Vous avez raison, monsieur le sénateur, et j’espère que nous pourrons très rapidement satisfaire votre demande. (Applaudissements sur des travées du groupe RDPI.)
M. le président. La parole est à M. Joël Guerriau, pour la réplique.
M. Joël Guerriau. Je vous remercie, monsieur le ministre, de me rassurer quant à votre détermination à trouver des solutions.
Je le rappelle, 20 % de nos étudiants vivent sous le seuil de pauvreté et 75 % d’entre eux se plaignent d’avoir des fins de mois extrêmement difficiles. Le prix du logement, surtout à Paris, est si élevé qu’une fois soustrait il reste souvent très peu de marge. Après qu’un étudiant a payé son logement, qui est bien souvent minuscule, il faut bien qu’il ait de quoi retrouver ses amis à la terrasse d’un café !
Cette question ô combien importante a été soulevée à plusieurs reprises par des étudiants. J’aimerais que nous trouvions une solution une fois pour toutes.
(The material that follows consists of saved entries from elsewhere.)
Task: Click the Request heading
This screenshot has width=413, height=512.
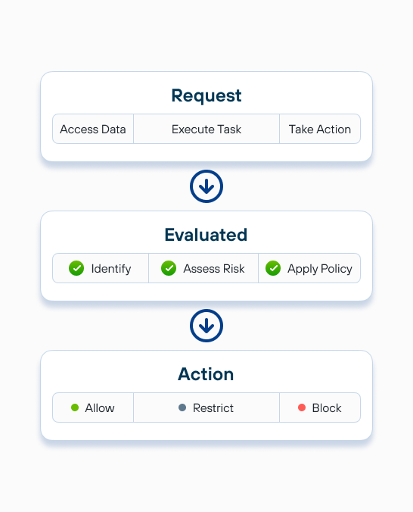Action: coord(207,95)
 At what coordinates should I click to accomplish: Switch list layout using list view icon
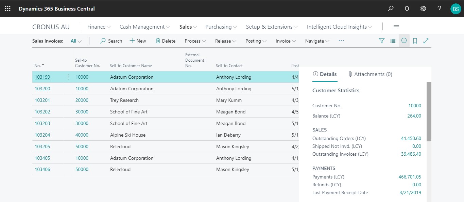click(x=393, y=41)
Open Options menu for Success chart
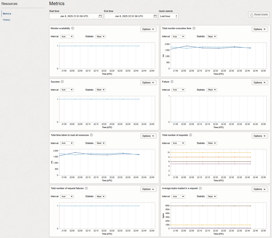This screenshot has height=238, width=272. [x=149, y=83]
M. le président. Il faut conclure !
M. Joël Guerriau. Il n’est pas normal qu’en matière de paiement par carte bancaire les commerces n’appliquent pas tous la même règle. (Applaudissements sur les travées du groupe INDEP.)
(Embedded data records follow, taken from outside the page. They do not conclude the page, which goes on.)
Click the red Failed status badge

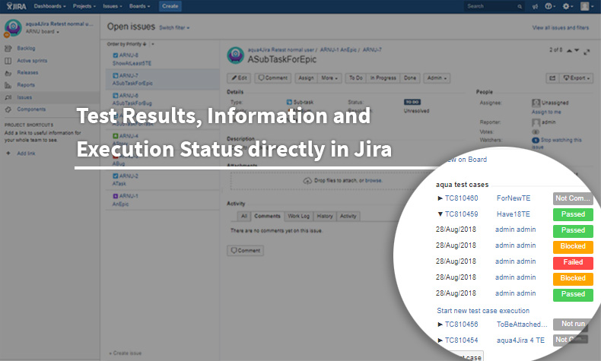point(573,262)
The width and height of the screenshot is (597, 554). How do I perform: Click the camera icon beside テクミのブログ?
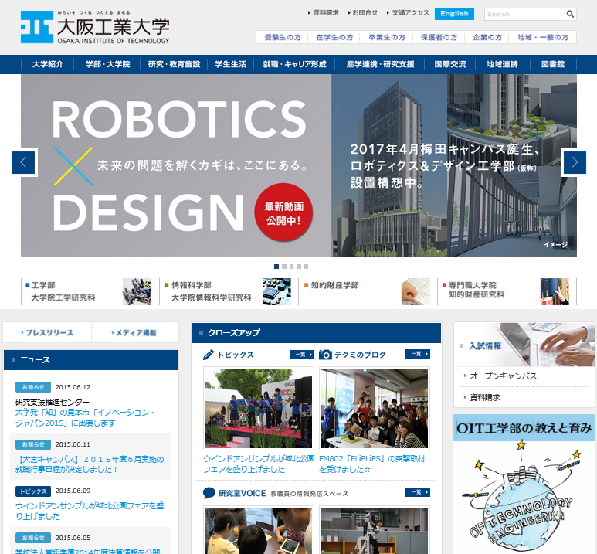[x=326, y=355]
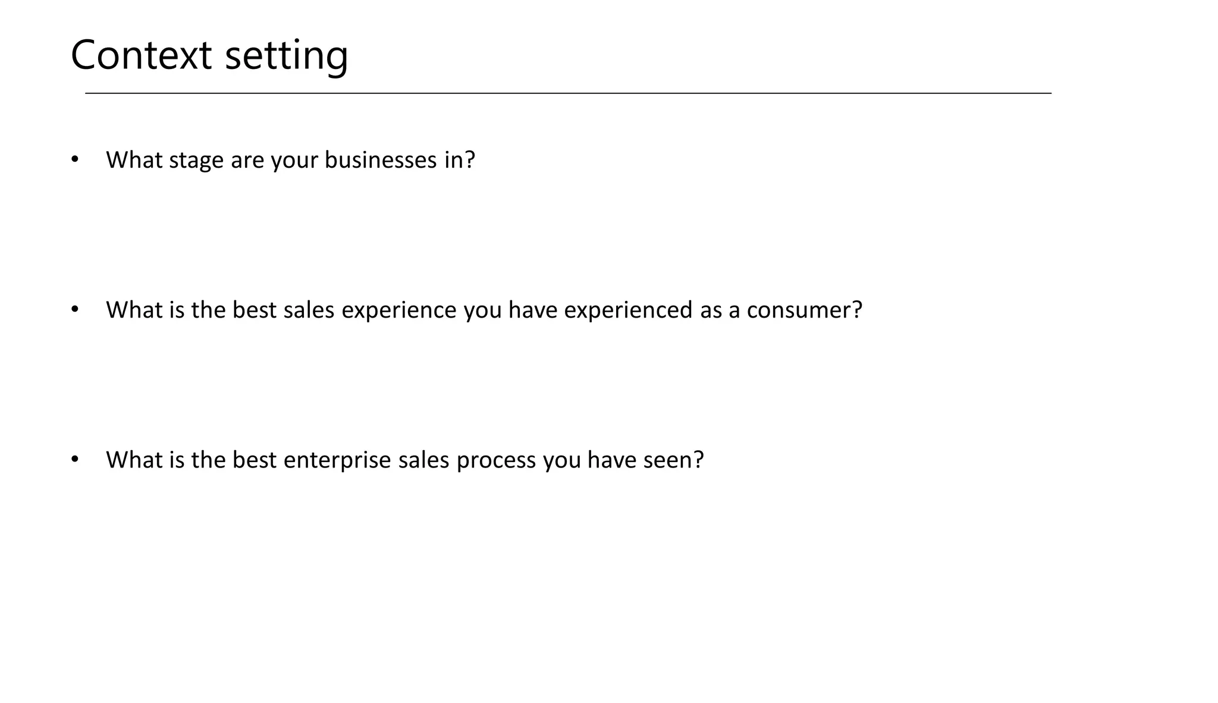Select the bullet marker before the consumer question
Image resolution: width=1218 pixels, height=703 pixels.
pyautogui.click(x=74, y=309)
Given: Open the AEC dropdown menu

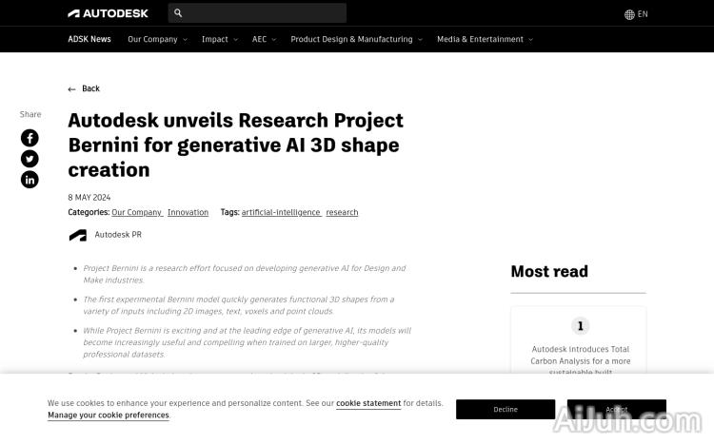Looking at the screenshot, I should coord(264,40).
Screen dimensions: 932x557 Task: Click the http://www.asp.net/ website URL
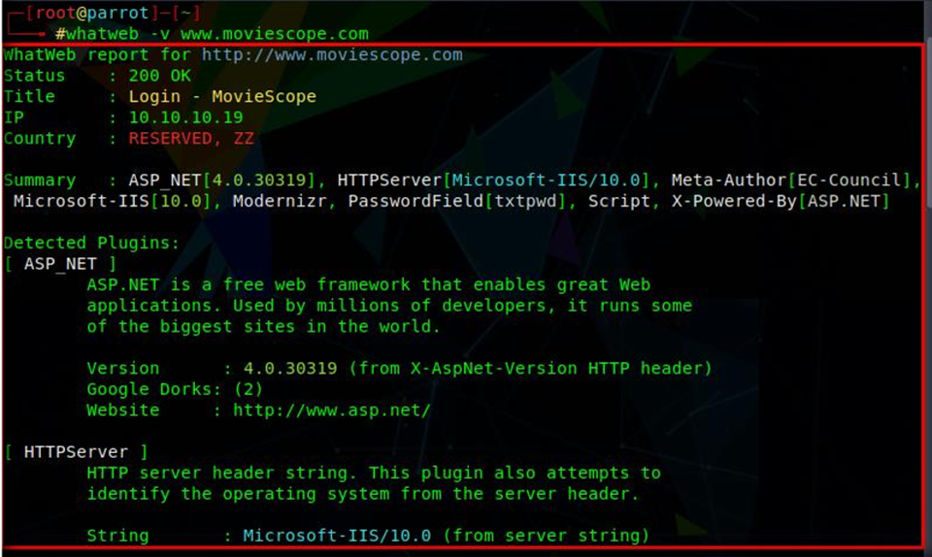331,410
situation militaire au mali
M. le président. La parole est à M. Alain Joyandet, pour le groupe Les Républicains. (Applaudissements sur les travées du groupe Les Républicains.)
M. Alain Joyandet. En ce moment même, aux Invalides, se prépare la cérémonie en hommage au caporal-chef Maxime Blasco. Comment ne pas être, par la pensée, auprès de tous ces soldats et de toutes ces familles qui ont perdu un frère d’armes ou un être cher ? Comment ne pas être aux côtés de tous ceux qui se sont engagés au service de la France et de la paix, sur notre territoire ou à l’extérieur ?
Dans ce contexte, madame la ministre des armées, l’annonce de la réorganisation de la force Barkhane est perçue comme un désengagement de la France au Sahel. Le Président de la République a dit lui-même que nous n’avions pas vocation à rester au Sahel. Le Mali est en train de négocier avec des forces russes privées, dites groupe Wagner, pour assurer à l’avenir sa sécurité.
Je vous poserai deux questions, madame la ministre.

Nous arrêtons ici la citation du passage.